Quote from riskfreetrading:
Voodoo:
I read the comments in response to your post, and I could not believe that most posts seem to have mis-understood your idea. The central idea in your post is that at earlier price levels you shoulder losses with your cash, and beyond a threshold, the losses will be taken care of with the accumulated gains. The threshold level is that point where if you look below you have a loss (which is fixed and known), and if you look above you will see an increasing amount of gains. I have various ideas related to this, but let me start with a few:
1. What you just did is a essentially a call synthetic (but exotic) option (let's call a Vooddo Option (not in the negative way, just to differentiate it from other options)).
2. One can design other Voodoo options, and your design falls under a larger class of an-martingale. Let as assume that at a given point in the price axis you add a new size denoted X(K), where K is the new level. Your new position size is Y(k)=Y(k-1)+X(k). Let us call G(k) the accumulated gains at step K. K* is the level where you get stopped with no loss and no gain (but there exit design where there is no such K* as all what is needed is that above K* there is gain, and below it a fixed loss). K* can be thought of as the strike level of your Voodoo call. If Step is your increment, your system is a member of a larger class of Voodoo systems:
Case 1: When K is greater than the threshold: Y(K)*Step <= f(k)*G(k-1), where f(k) is a design variable which is non-negative but never higher than 1. If stoped out, then your gain will be (1-f(k))*G(k-1).
Case 2: If K is less than the threshold: Then Y(k)*Step=FixedCapitalAmount. The initialization is then more specific than what happens after the threshold.

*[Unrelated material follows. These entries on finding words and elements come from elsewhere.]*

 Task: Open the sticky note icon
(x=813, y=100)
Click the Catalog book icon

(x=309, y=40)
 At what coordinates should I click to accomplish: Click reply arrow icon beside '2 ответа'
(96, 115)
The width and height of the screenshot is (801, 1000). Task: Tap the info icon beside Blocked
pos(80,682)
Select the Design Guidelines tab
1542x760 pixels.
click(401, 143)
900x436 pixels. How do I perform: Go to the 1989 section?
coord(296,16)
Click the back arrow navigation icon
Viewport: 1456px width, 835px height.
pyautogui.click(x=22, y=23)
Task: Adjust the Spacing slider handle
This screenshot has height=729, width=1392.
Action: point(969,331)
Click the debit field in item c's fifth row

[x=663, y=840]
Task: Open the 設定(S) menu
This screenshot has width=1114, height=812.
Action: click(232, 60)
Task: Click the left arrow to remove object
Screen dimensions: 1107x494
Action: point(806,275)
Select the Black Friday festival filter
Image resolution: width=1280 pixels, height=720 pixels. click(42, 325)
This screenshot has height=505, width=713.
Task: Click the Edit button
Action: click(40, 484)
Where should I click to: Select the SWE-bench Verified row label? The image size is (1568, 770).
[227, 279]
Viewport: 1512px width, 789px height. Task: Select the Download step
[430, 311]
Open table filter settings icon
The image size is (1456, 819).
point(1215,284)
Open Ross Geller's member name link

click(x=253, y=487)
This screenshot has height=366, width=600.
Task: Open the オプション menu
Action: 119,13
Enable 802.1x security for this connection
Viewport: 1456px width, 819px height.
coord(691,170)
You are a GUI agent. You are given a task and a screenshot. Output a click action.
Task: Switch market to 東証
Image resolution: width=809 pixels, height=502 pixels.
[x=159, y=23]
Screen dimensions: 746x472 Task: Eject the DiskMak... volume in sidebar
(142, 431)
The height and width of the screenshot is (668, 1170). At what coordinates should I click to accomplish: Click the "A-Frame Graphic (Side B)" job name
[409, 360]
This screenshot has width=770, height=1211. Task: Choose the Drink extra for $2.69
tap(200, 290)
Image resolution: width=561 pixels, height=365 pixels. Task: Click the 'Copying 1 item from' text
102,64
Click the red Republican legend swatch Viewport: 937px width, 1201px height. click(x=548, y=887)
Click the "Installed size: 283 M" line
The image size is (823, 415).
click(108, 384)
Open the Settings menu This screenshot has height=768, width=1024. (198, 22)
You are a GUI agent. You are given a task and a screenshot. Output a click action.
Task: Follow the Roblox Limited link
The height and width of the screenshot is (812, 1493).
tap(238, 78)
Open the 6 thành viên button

3. To analyze your system and any system, in that class you need to determine K*, and then calculate the probability that your system will end in Case 1 and in Case 2.
4. To answer 3, you can take various routes:
4.1 Simulation
4.2 Direct maths
4.3 Transform your system to a set of exotic equivalent options (barrier, touch, binaries, etc..)
4.4 Analyze it recursively, and then solve it using a recurrence equation solver, or by induction.
5. The most important point I think you have to re-look at is your entry. You use price, but you seem to have forgotten a crucial element in this: time! Because if you enter independent on the time element attached to price, then you might be taken out more frequently, as the probability of touching a price is always higher than the probability of ending up above/below a given price by the end of a certain time, and also because amplitude of cycles may play in your favor or completely against you depending in which cycle you are in.
6. Also note that there are other design possible where you can change Step (size, linear vs. log, change as a function of K, etc).
7. Point 6. also applies to f(K) is the above.